I have found a few solutions here and elsewhere, but none of them has worked. Context: I am trying to get pdf2txt going on my Pop!_OS 22.04 LTS system. I am using Python 3.10.6, with no other versions present. The command-line states that it requires python3-pdfminer
to work, which I installed with apt. Output states that there is no module named 'pdfminer.high_level'. This comment here notes that it's a part of pdfminer.six which can be installed using pip, using a dash instead of a dot if it's inside a virtual environment.
$ python3 -m pip install pdfminer.six
states that requirements are already satisfied. To be sure, I also switched to a virtualenv and installed it there:
$ pip install pdfminer-six
Running pdf2txt
in both cases results in the same error, i.e.
File "/usr/bin/pdf2txt", line 9, in <module>
import pdfminer.high_level
ModuleNotFoundError: No module named 'pdfminer.high_level'
I then tried to uninstall and reinstall pdfminer.six
, first on the system wide version. python3 -m pip uninstall pdfminer.six
(or just pip3
) was not allowed, so I made a judgment of error and used sudo. Reinstalling now shows:
Defaulting to user installation because normal site-packages is not writeable
Requirement already satisfied: pdfminer.six in /usr/lib/python3/dist-packages (-VERSION-)
so I am not sure if it is properly installed. So I tried in the virtualenv where there were no problems. But the same error remains.

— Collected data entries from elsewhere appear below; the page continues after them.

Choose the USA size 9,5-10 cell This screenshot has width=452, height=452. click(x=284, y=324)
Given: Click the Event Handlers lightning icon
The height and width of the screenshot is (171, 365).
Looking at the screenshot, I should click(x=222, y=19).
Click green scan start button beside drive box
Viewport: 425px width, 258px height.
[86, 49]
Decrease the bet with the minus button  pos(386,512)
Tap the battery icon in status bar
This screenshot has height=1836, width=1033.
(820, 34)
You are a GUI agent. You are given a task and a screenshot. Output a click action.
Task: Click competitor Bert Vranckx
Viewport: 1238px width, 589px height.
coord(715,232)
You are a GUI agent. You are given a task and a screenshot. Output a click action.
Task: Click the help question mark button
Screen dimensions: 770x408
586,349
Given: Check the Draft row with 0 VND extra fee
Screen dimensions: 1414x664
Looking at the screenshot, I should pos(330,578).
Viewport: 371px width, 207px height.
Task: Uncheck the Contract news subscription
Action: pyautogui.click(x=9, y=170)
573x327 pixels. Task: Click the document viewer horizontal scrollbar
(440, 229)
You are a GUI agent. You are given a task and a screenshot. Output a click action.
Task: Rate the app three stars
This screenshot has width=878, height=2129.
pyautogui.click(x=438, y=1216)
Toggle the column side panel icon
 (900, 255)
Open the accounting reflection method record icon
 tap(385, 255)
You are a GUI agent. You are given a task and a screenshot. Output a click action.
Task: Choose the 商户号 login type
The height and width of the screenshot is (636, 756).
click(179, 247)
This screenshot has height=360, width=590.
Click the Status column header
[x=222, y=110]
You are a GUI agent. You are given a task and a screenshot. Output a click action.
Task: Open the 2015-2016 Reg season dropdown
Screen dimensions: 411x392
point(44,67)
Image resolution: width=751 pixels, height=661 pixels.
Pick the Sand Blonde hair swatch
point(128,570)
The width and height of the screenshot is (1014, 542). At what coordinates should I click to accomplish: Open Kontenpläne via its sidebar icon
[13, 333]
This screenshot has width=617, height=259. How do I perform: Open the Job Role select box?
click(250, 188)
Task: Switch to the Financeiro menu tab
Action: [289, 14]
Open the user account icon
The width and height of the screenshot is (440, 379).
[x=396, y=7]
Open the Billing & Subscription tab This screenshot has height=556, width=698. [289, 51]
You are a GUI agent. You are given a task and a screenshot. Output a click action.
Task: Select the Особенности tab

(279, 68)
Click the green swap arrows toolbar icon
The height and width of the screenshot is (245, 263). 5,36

I reinstalled python3-pdfminer
but without success.
In the virtualenv, I found:
./lib/python3.10/site-packages/pdfminer/high_level.py
./lib/python3.10/site-packages/pdfminer/__pycache__/high_level.cpython-310.pyc
I then created a test Python file that imports pdfminer.high_level
and ran it, with no problem. I then did the same outside the virtualenv. pdfminer
is imported correctly, but it can't import pdfminer.high_level
. So I found the following:
- When I uninstall
pdfminer.six
, it looks in/usr/local/lib/python3.10/dist-packages
and removes it from there. - When I install
pdfminer.six
, it looks in/usr/lib/python3/dist-packages
. Here, thehigh_level
package is present. But the system always looks in/usr/local/lib/python3.10/dist-packages
, so the package is never found.
So, I think that I found the cause of the problem. Running pdf2txt
doesn't work in the virtualenv because it's still a file in /usr/bin
that will look for a system-wide version. I suppose that I can update a system environment path to point to /usr/lib/python3/dist-packages
, and solve it like this (pdf2txt
is actually not binary so I can append to sys.path
). But why has this discrepancy occurred in the first place? And what is the proper way to deal with it? After all, there is a reason why some packages are installed in different locations.
Many thanks.
EDIT: Adding to sys.path doesn't work, but adding to PYTHONPATH does. Not sure if this is something that I should watch out for in the future, or just a result of a Python executable installed in /usr/bin messing up with the idea of using a virtualenv in the first place.